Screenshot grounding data
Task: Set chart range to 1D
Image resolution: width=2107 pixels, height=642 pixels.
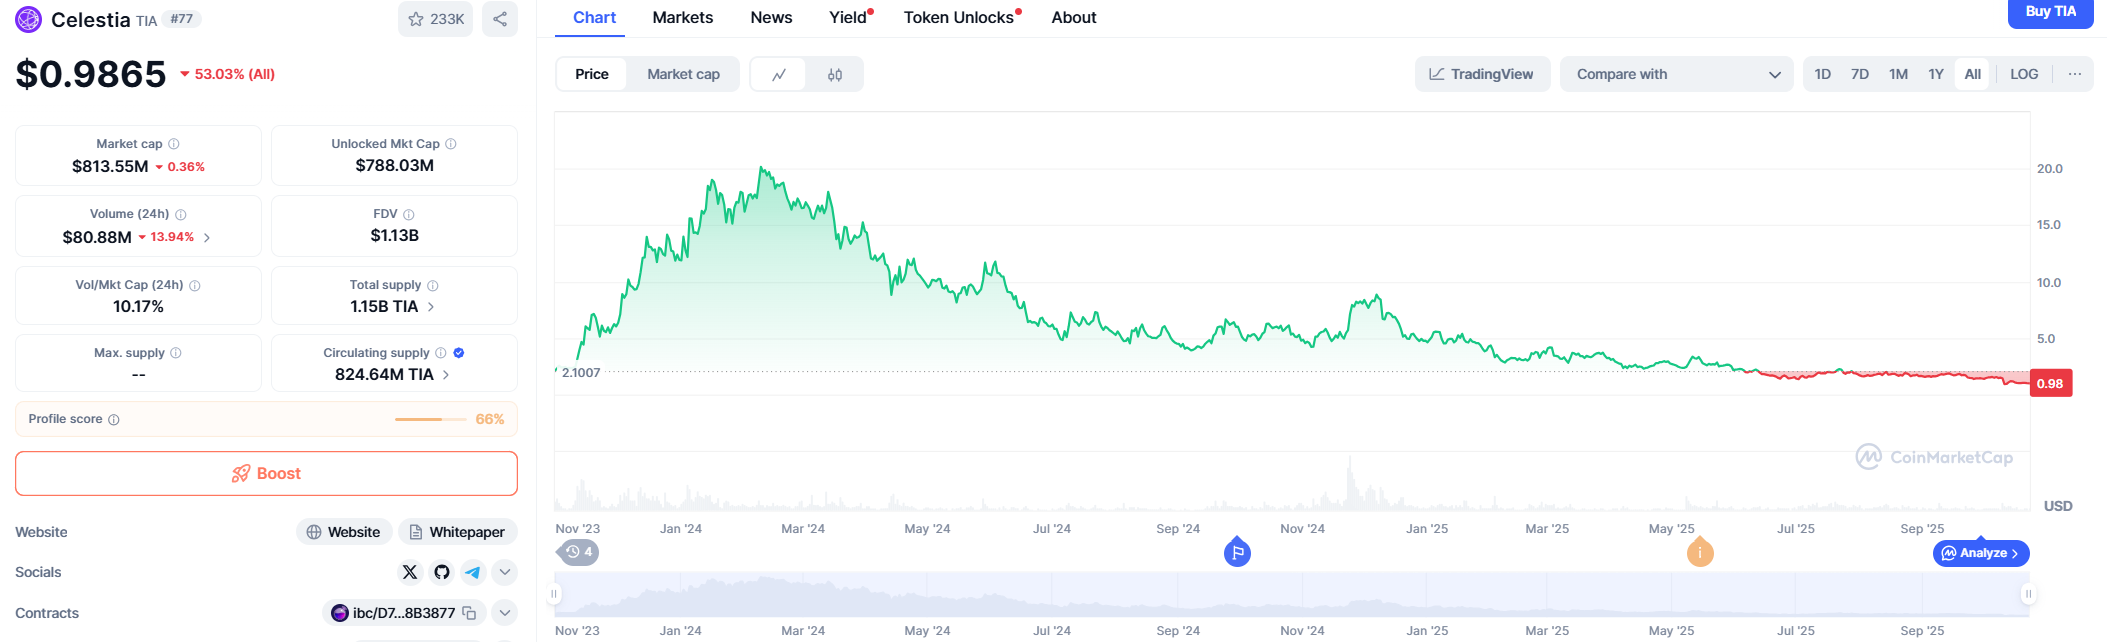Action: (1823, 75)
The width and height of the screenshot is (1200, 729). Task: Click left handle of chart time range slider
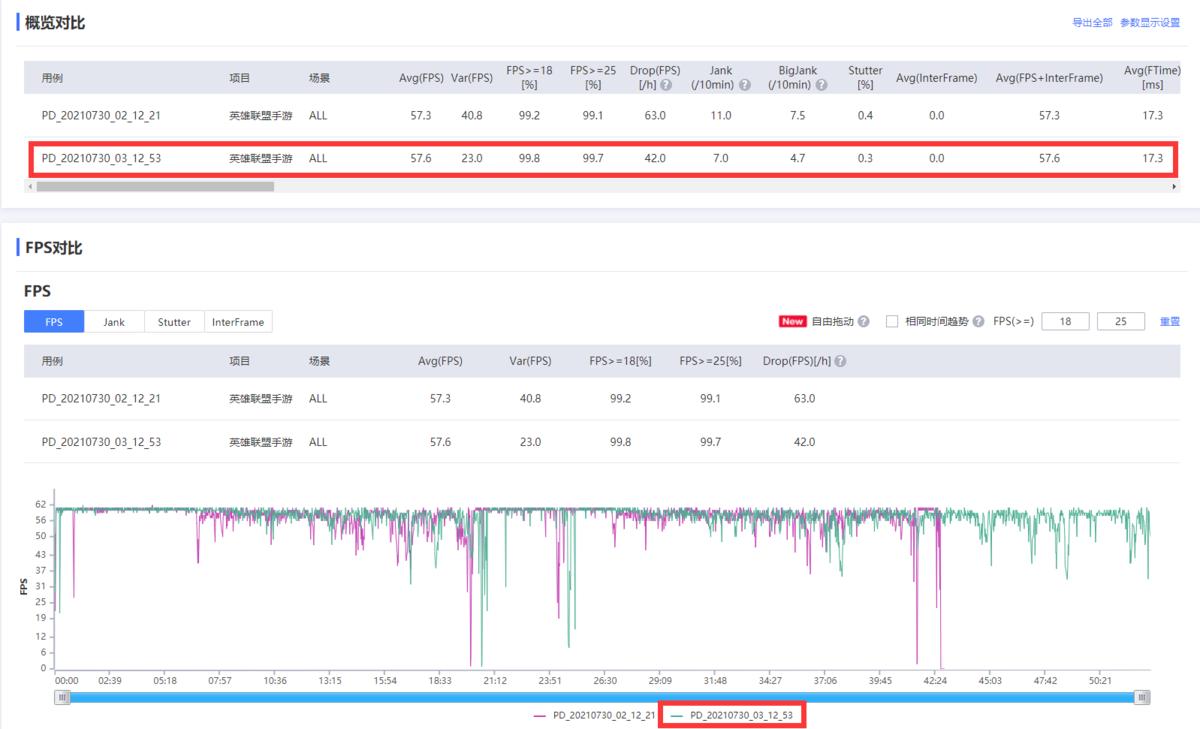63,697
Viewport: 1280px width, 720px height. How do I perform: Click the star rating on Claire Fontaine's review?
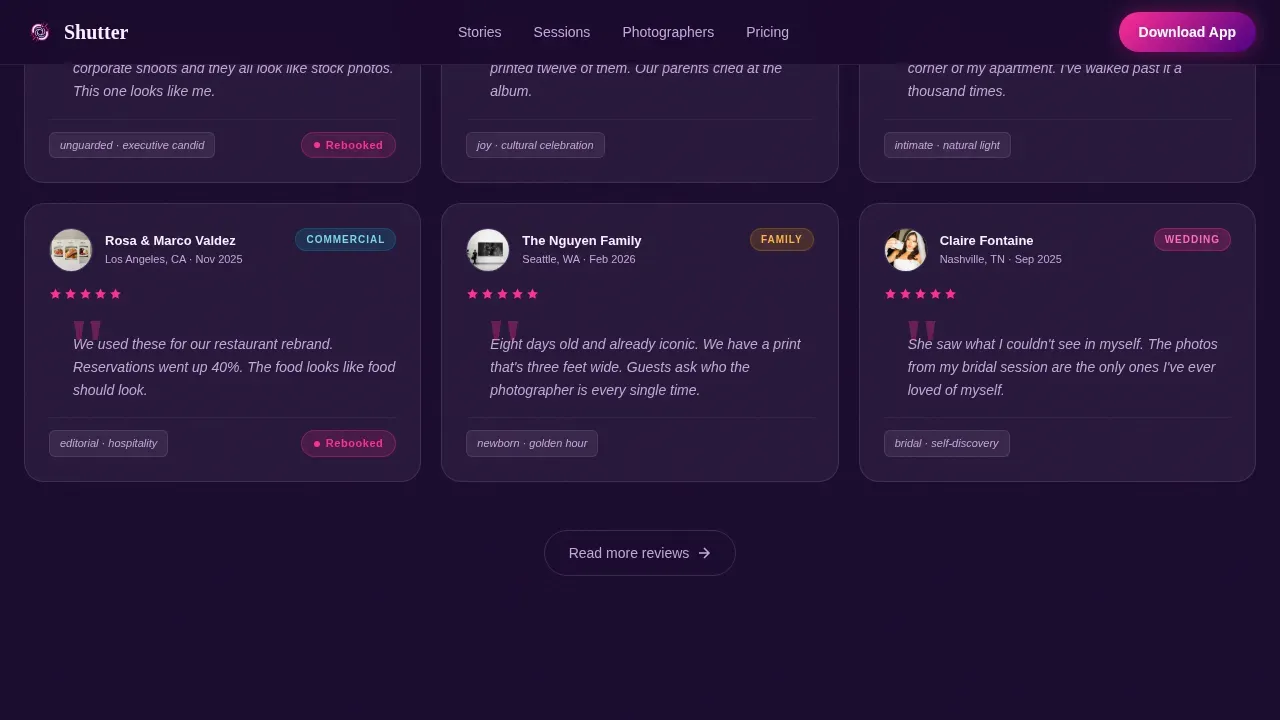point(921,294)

_Work order_
Copy out, with no pictures, the lines from the one containing "Viewport: 1280px width, 720px" through the last line of the data above, both ends included and each word unchanged.

_Written answer_
Viewport: 1280px width, 720px height. How do I perform: Click the star rating on Claire Fontaine's review?
point(921,294)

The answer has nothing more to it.